YOUR GOAL – Begin at the first line of the data and copy each line through the one containing "2025 年 3 月 (18, 1851)", that line included, with no pictures.

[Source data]
§ §
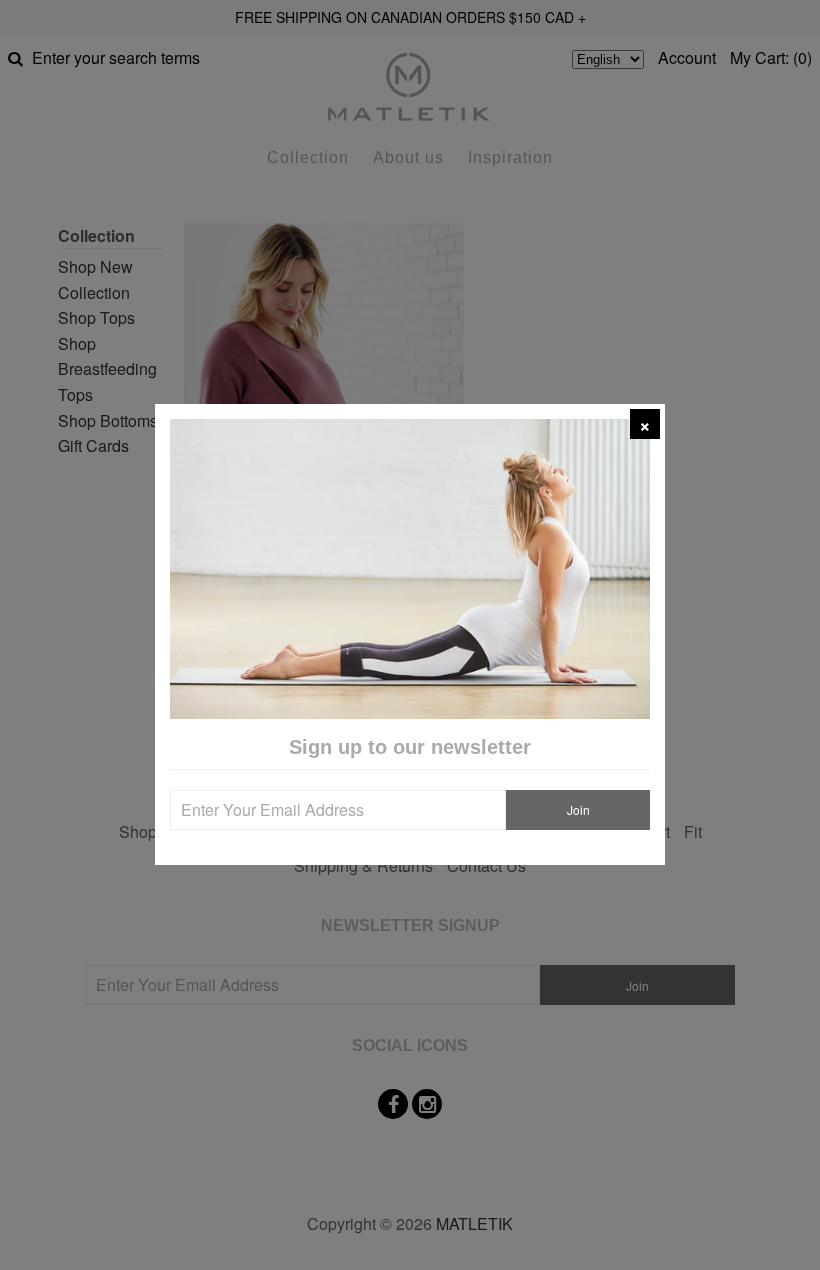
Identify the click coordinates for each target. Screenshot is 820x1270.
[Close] (645, 424)
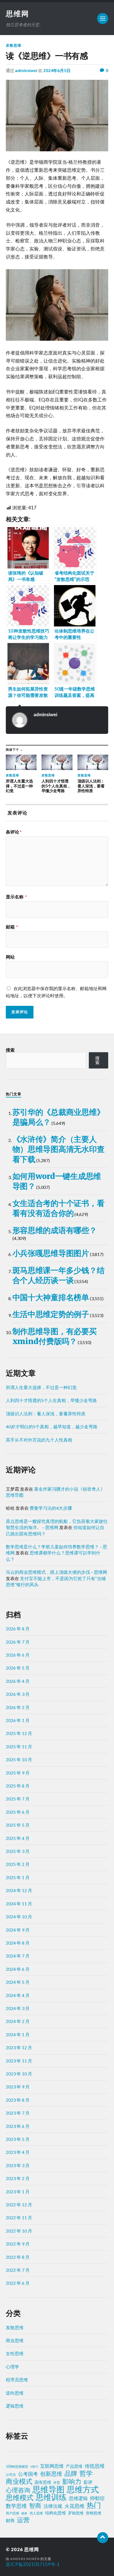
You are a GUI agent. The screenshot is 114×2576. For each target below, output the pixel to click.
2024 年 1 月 (18, 2034)
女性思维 (15, 2353)
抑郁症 (97, 2498)
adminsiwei (26, 70)
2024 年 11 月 (19, 1903)
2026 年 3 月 (18, 1694)
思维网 (17, 13)
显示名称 (16, 897)
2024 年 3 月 (18, 2008)
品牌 (70, 2473)
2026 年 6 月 (18, 1654)
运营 (23, 2520)
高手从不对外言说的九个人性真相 (39, 1439)
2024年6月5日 (57, 70)
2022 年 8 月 (18, 2257)
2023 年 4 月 (18, 2152)
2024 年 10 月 (19, 1916)
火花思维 (74, 2506)
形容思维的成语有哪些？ (54, 1230)
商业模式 (19, 2481)
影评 (88, 2482)
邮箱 (12, 927)
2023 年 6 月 (18, 2126)
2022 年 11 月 (19, 2217)
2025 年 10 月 (19, 1759)
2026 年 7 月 (18, 1641)
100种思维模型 (17, 2466)
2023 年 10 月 (19, 2073)
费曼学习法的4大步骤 (51, 1508)
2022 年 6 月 (18, 2283)
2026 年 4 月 (18, 1681)
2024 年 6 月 (18, 1969)
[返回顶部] (102, 2537)
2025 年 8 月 (18, 1785)
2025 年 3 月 (18, 1851)
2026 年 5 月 (18, 1667)
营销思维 (93, 2513)
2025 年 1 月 (18, 1877)
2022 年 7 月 (18, 2270)
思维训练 (51, 2497)
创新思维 (51, 2473)
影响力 (71, 2481)
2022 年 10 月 (19, 2230)
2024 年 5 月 (18, 1982)
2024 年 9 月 (18, 1929)
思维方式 (83, 2489)
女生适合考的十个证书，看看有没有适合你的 (58, 1208)
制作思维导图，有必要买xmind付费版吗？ (54, 1336)
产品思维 (74, 2466)
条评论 (14, 832)
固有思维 (43, 2482)
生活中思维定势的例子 (50, 1314)
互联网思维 (52, 2466)
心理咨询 (18, 2490)
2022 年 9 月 (18, 2243)
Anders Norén (25, 2559)
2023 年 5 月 (18, 2139)
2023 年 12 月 (19, 2047)
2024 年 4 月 (18, 1995)
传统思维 (95, 2466)
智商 (35, 2505)
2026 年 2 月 (18, 1707)
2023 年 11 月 (19, 2060)
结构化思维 (55, 2513)
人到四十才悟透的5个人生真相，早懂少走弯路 (51, 1400)
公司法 (11, 2474)
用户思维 (12, 2513)
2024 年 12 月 (19, 1890)
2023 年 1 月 (18, 2191)
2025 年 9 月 (18, 1772)
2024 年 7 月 (18, 1955)
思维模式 (19, 2497)
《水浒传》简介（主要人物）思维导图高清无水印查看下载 (58, 1149)
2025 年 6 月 (18, 1812)
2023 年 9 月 (18, 2086)
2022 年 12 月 (19, 2204)
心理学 (12, 2366)
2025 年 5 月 (18, 1824)
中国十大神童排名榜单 (50, 1297)
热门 (94, 2505)
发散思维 (13, 45)
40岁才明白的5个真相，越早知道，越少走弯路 (51, 1426)
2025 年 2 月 (18, 1864)
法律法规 (52, 2506)
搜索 (10, 1049)
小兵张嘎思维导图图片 (50, 1253)
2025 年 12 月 (19, 1733)
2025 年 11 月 (19, 1746)
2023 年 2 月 (18, 2178)
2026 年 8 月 (18, 1628)
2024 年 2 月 (18, 2021)
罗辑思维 (76, 2513)
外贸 (56, 2482)
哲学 (86, 2473)
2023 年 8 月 (18, 2099)
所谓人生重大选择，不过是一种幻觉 (41, 1387)
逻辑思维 (15, 2405)
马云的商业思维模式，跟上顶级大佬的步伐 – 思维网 (56, 1572)
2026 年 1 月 (18, 1720)
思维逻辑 (78, 2498)
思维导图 (48, 2489)
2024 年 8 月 (18, 1942)
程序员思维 (17, 2379)
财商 (10, 2520)
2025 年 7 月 (18, 1798)
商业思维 (15, 2340)
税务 (24, 2513)
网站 (10, 957)
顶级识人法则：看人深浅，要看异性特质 (46, 1413)
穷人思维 (36, 2513)
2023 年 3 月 (18, 2165)
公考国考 (28, 2474)
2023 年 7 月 (18, 2112)
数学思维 (16, 2506)
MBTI (34, 2466)
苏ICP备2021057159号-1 (33, 2564)
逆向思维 (15, 2392)
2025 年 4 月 (18, 1838)
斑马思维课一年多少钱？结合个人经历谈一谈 (58, 1275)
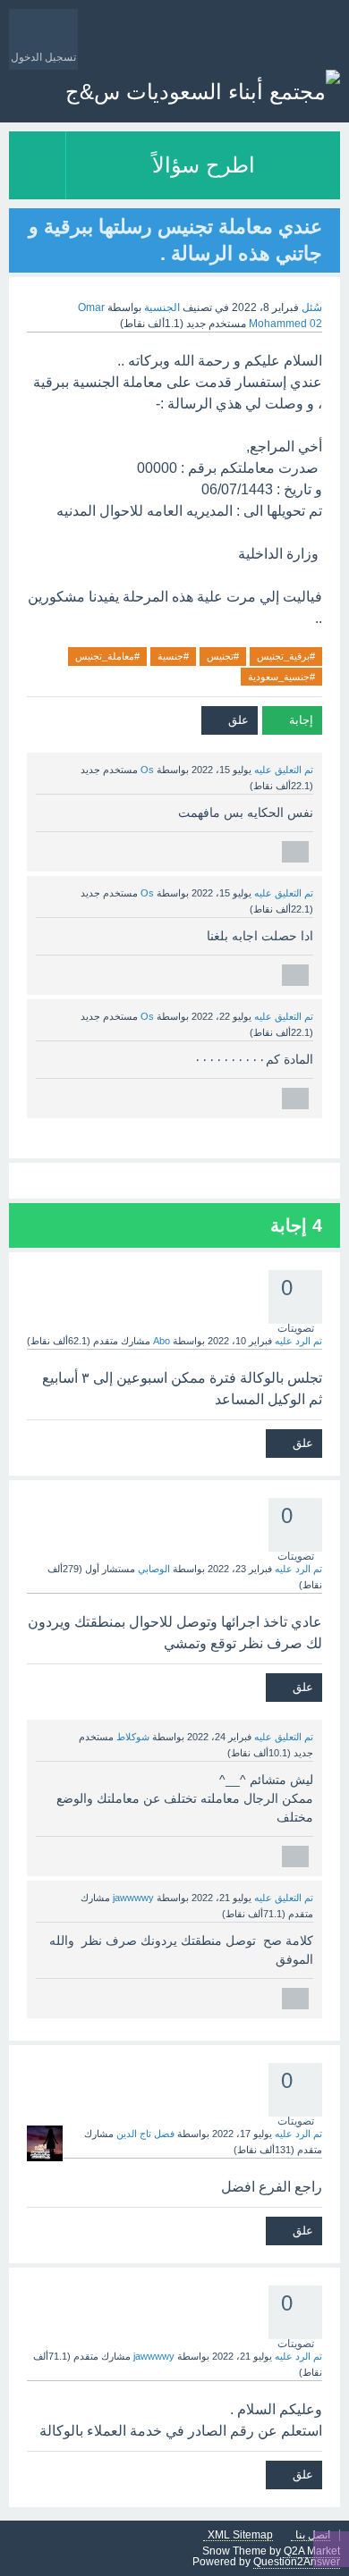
§ §
RESPONSE AREA –
Identify the click coordinates for each target. Screenshot is 820x1270.
[Close] (645, 424)
You are a GUI agent. The screenshot is 114×2576. For each target below, output the pixel to click.
2024 年 1 月 (18, 2034)
女性思维 (15, 2353)
抑郁症 (97, 2498)
adminsiwei (26, 70)
2024 年 11 月 (19, 1903)
2026 年 3 月 (18, 1694)
思维网 (17, 13)
显示名称 (16, 897)
2024 年 3 月 (18, 2008)
品牌 (70, 2473)
2026 年 6 月 (18, 1654)
运营 (23, 2520)
高手从不对外言说的九个人性真相 (39, 1439)
2024年6月5日 (57, 70)
2022 年 8 月 (18, 2257)
2023 年 4 月 (18, 2152)
2024 年 10 月 (19, 1916)
火花思维 (74, 2506)
形容思维的成语有哪些？ (54, 1230)
商业模式 (19, 2481)
影评 (88, 2482)
邮箱 (12, 927)
2023 年 6 月 (18, 2126)
2022 年 11 月 (19, 2217)
2025 年 10 月 (19, 1759)
2026 年 7 月 (18, 1641)
100种思维模型 (17, 2466)
2023 年 10 月 (19, 2073)
费曼学习法的4大步骤 (51, 1508)
2022 年 6 月 (18, 2283)
2026 年 4 月 (18, 1681)
2024 年 6 月 (18, 1969)
[返回顶部] (102, 2537)
2025 年 8 月 (18, 1785)
2025 年 3 月 (18, 1851)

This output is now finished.